**Consigne A:**
D'après l'extrait, où se trouvait le petit musée installé avant le site actuel ?
**Consigne B:**
Mettez sous forme de tableau Markdown à deux colonnes, « N° » et « Ligne », la partie de la liste qui s'ouvre sur la ligne contenant « Task: Open the calendar date picker icon » et se ferme sur celle contenant « Where should I », ces deux lignes incluses et sans les lignes vides.

**Extrait:**
"Grâce au chantier du Musée Français du Chemin de Fer, je me suis passionné pour le train."
Architecte de formation, vous êtes à l’origine du bâtiment accueillant depuis 1976 le Musée Français du Chemin de Fer, devenu Cité du Train. Vous rejoignez le projet dès les années 1960, par l’intermédiaire de Jean-Mathis Horrenberger. Pouvez-vous nous en dire plus sur le contexte de cette rencontre et votre implication dès la création du musée ?
Ma femme et moi avions été invités à dîner à Masevaux chez un ami et Jean-Mathis Horrenberger, que je connaissais un peu, m’avait pris par le coude en me disant « Est-ce que tu serais intéressé par la construction d’un musée du chemin de fer ? ». Ma réponse a été « Oui, pourquoi pas ? », et pendant tout le dîner, nous n’avons parlé que du Musée Français du Chemin de Fer … évidemment, nos épouses n’étaient pas très contentes ! L’histoire s’est enclenchée comme cela.
Par la suite, on a fait un petit musée à la gare de Mulhouse-Nord dans une ancienne rotonde. C’est là que j’ai fait la connaissance de Raymond Lang, qui était un cheminot pur et dur sachant tout faire, vraiment un homme formidable. Il a fallu essayer de nettoyer une rotonde pleine de suie et placer une dizaine de locomotives à vapeur. L’endroit, qui n’existe plus, était difficile d’accès et pas très beau mais plein d’odeurs du passé. Il fallait y accéder par une passerelle qui passait au-dessus de quatre voies, rendant l’accès impossible aux personnes à mobilité réduite.
Et dans le même temps, vous travailliez à la conception du site actuel ?
C’est venu peu à peu. M. Horrenberger a commencé ses discussions avec Daniel Caire, le rédacteur en chef de l’Association Française des Amis des Chemins de Fer, et on m’a rapidement fait rencontrer Michel Doerr et son épouse Micheline. Les choses se sont enclenchées doucement, il a fallu trouver un terrain. Jean-Mathis avait réussi à obtenir l’appui de la Chambre de Commerce, et le maire de Mulhouse, Émile Muller, avait accepté de suivre le projet. Un bail emphytéotique a été signé avec la Mairie pour le prêt d’un terrain, et nous avons commencé à travailler à la conception du site.
Quel rôle a joué ce chantier sur votre carrière ?

**Données fournies:**
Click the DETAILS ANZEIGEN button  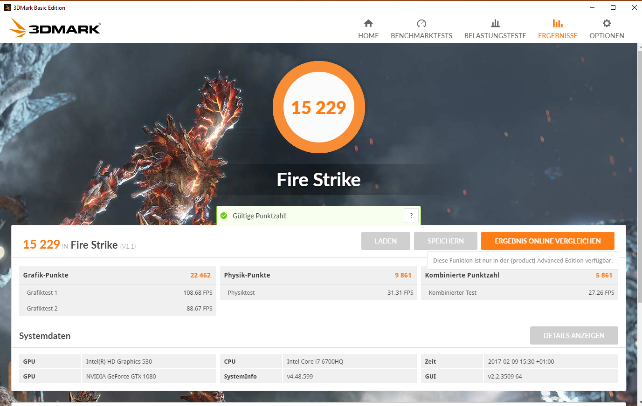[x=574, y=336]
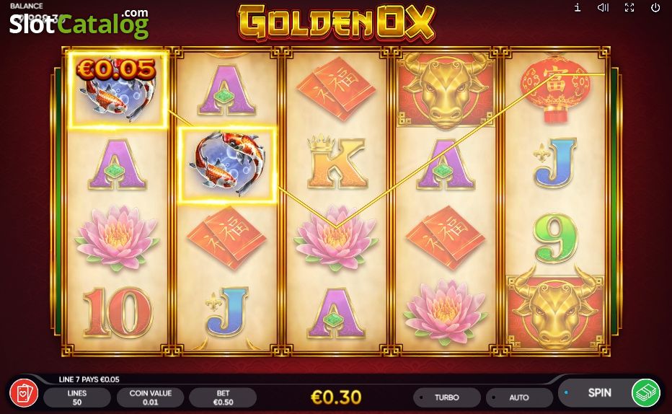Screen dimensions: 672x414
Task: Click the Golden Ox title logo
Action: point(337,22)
==
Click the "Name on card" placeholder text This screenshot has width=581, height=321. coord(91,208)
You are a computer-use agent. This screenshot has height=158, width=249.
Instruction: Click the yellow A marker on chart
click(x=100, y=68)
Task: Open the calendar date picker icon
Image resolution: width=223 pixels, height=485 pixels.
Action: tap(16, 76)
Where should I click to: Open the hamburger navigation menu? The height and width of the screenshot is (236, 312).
* * *
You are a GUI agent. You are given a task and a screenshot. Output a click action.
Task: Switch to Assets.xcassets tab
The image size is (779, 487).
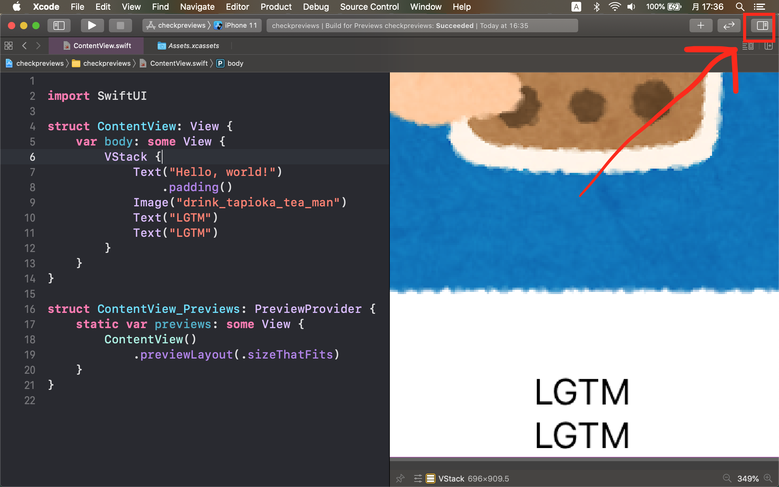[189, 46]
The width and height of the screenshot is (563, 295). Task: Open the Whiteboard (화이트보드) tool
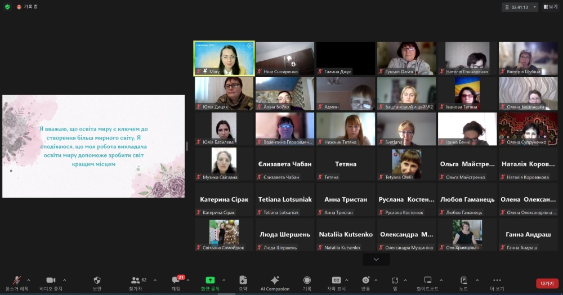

**Réponse attendue A:**
Dans une ancienne rotonde à la gare de Mulhouse-Nord.

**Réponse attendue B:**
| N° | Ligne |
|---|---|
| 1 | Task: Open the calendar date picker icon |
| 2 | Image resolution: width=223 pixels, height=485 pixels. |
| 3 | Action: tap(16, 76) |
| 4 | Where should I click to: Open the hamburger navigation menu? The height and width of the screenshot is (236, 312). |